[Medan | 31 Juli 2025] Bank Sentral Amerika Serikat, The Federal Reserve (The Fed), kembali memutuskan untuk mempertahankan suku bunga acuan Federal Funds Rate di kisaran 4,25%–4,50% pada rapat FOMC 30 Juli 2025.
Dalam pernyataan resminya, Fed menegaskan bahwa pertumbuhan ekonomi AS mulai melambat meskipun pada semester I-2025 sempat menunjukkan pemulihan. Sebagai informasi, pertumbuhan PDB kuartal II-2025 memang rebound, namun hanya di level 3% setelah sebelumnya terkontraksi -0,5% di kuartal I. Konsumsi domestik tumbuh terbatas, memperlihatkan melemahnya daya beli. Inflasi inti (core PCE) masih di atas target 2%, berada di kisaran 2,5%–2,7%, sehingga Fed belum siap memangkas suku bunga meski tekanan dari Presiden Trump semakin kuat.
Rapat FOMC kali ini diwarnai dissent dari dua anggota, Christopher Waller dan Michelle Bowman, yang mendesak penurunan suku bunga segera karena melihat tanda-tanda pelemahan pasar tenaga kerja dan konsumsi.
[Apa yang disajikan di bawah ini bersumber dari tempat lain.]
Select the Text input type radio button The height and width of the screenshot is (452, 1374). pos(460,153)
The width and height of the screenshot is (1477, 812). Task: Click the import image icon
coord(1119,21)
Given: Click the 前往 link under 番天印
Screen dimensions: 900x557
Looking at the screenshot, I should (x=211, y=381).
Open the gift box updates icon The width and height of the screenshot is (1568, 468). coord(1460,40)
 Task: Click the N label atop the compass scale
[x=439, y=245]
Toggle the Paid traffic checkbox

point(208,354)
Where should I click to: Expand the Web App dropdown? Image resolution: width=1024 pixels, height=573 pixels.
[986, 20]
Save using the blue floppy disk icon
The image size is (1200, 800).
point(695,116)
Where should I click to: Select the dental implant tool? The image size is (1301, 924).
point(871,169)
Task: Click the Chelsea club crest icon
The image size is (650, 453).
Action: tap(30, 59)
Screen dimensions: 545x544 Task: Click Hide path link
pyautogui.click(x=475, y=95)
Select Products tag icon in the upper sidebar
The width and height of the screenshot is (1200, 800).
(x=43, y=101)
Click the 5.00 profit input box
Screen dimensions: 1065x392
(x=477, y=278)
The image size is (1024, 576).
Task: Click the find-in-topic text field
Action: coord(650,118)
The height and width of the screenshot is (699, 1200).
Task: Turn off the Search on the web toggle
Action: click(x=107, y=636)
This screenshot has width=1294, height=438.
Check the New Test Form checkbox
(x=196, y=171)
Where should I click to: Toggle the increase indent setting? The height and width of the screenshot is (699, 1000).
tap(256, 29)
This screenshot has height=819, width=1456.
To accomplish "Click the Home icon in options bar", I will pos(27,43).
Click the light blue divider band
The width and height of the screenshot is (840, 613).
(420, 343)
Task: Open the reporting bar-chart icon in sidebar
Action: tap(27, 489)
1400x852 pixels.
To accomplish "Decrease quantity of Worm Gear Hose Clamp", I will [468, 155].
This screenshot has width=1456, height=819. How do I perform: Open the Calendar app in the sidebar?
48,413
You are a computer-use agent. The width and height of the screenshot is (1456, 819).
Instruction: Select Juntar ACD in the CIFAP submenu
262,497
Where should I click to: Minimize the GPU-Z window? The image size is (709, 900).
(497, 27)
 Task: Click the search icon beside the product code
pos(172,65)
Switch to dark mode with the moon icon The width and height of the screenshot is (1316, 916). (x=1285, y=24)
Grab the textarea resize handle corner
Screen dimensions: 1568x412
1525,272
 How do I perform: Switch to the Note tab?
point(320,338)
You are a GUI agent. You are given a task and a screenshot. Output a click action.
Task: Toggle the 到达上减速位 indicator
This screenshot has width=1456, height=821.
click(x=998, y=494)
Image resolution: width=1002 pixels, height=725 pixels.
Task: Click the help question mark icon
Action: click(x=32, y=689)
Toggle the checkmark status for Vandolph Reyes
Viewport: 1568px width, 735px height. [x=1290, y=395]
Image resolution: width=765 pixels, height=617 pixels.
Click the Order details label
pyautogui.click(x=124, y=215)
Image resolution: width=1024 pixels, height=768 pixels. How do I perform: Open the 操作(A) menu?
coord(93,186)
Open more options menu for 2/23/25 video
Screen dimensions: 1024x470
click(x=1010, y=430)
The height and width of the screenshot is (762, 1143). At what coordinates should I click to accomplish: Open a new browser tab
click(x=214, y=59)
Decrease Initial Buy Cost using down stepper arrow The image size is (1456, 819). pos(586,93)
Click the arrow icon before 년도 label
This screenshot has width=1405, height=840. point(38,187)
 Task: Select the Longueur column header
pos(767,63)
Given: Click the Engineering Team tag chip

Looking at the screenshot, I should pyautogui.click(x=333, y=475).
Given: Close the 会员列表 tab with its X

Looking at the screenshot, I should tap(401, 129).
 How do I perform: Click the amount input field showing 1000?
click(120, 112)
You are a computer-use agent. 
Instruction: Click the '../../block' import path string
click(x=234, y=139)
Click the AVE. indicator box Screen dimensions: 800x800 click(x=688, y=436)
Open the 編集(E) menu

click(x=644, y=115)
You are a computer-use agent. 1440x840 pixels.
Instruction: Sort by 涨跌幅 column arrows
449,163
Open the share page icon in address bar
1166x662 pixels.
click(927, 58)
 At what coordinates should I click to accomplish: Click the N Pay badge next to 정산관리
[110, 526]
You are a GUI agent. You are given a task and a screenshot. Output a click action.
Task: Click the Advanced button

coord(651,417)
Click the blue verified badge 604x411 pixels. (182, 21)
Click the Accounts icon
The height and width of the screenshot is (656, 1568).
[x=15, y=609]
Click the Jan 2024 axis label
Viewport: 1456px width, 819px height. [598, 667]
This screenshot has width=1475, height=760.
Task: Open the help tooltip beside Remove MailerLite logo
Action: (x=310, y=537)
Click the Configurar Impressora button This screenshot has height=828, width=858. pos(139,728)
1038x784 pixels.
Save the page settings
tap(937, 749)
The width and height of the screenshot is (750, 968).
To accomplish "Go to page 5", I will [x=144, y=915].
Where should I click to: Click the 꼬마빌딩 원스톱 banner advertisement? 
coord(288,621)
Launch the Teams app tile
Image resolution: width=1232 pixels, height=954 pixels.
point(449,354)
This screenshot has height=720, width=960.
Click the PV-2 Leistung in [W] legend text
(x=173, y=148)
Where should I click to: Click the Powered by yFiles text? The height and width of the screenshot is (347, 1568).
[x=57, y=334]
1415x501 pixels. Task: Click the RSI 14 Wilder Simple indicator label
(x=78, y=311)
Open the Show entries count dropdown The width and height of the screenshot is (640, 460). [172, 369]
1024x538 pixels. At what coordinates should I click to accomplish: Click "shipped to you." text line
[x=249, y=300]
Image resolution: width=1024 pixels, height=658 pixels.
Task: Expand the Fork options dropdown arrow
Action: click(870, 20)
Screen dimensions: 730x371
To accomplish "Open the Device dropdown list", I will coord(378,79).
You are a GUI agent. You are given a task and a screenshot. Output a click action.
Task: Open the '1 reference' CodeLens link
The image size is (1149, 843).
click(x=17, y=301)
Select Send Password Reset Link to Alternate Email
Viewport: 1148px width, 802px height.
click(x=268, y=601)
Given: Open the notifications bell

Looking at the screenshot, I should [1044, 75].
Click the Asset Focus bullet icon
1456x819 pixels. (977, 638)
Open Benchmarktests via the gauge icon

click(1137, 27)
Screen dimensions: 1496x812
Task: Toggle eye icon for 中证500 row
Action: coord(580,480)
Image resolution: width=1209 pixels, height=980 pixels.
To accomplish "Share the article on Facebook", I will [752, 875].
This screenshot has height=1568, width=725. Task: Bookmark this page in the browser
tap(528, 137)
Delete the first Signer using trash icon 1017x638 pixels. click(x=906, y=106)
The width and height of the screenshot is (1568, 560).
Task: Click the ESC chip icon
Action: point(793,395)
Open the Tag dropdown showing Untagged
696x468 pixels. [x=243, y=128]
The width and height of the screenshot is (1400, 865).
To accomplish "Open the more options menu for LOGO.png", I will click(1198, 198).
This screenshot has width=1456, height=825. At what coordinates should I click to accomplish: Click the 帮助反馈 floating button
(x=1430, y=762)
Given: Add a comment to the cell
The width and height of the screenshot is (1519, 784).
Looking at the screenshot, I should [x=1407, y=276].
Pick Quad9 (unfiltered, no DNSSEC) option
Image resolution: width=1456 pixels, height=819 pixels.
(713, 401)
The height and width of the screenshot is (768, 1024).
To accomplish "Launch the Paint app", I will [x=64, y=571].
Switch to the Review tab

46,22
Namun, mayoritas anggota tetap bersikap hati-hati dengan menunggu data lanjutan sebelum mengambil langkah besar. Ketua Fed Jerome Powell menegaskan bahwa kebijakan moneter akan tetap independen, tidak tunduk pada tekanan politik, dan hanya akan disesuaikan jika data ekonomi mendukung.
Pasar keuangan merespons keputusan ini dengan tenang. Wall Street ditutup menguat tipis, sementara yield obligasi AS bergerak stabil. Futures FedWatch menunjukkan mayoritas pelaku pasar memperkirakan pemangkasan suku bunga baru akan terjadi pada September 2025 dengan proyeksi penurunan 25 basis poin.
Keputusan Fed kali ini mencerminkan dilema klasik dalam kebijakan moneter, yaitu mengendalikan inflasi tanpa menjerumuskan ekonomi ke dalam resesi. Tantangan Fed semakin berat dengan inflasi yang masih sulit diturunkan, kebijakan tarif baru Presiden Trump yang meningkatkan ketidakpastian perdagangan, serta risiko politik yang menguji independensi Fed. Bagi pasar obligasi global, sinyal perlambatan ekonomi AS memberikan harapan penurunan yield dalam jangka menengah, yang dapat mendorong kenaikan harga obligasi, termasuk di pasar negara berkembang seperti Indonesia.
Jika pemangkasan suku bunga benar terjadi pada September, arus modal berpotensi mengalir lebih deras ke emerging market, memperkuat rupiah dan mendukung pasar surat utang domestik. Meskipun begitu, volatilitas tetap tinggi. Jika inflasi tidak menurun sesuai harapan, Fed mungkin menunda pemangkasan suku bunga lebih lama, memicu koreksi pasar. Investor harus mencermati data tenaga kerja AS, indeks harga konsumen (CPI), serta pernyataan pejabat Fed dalam beberapa minggu ke depan.
Bagi Indonesia, ekspektasi pemangkasan suku bunga Fed menjadi sentimen positif bagi pasar obligasi domestik. Yield yang lebih rendah di AS akan mendorong masuknya dana asing ke obligasi Indonesia. Namun, investor tetap perlu waspada terhadap risiko global, terutama tensi perdagangan dan ketidakpastian politik AS yang dapat memicu gejolak pasar sewaktu-waktu.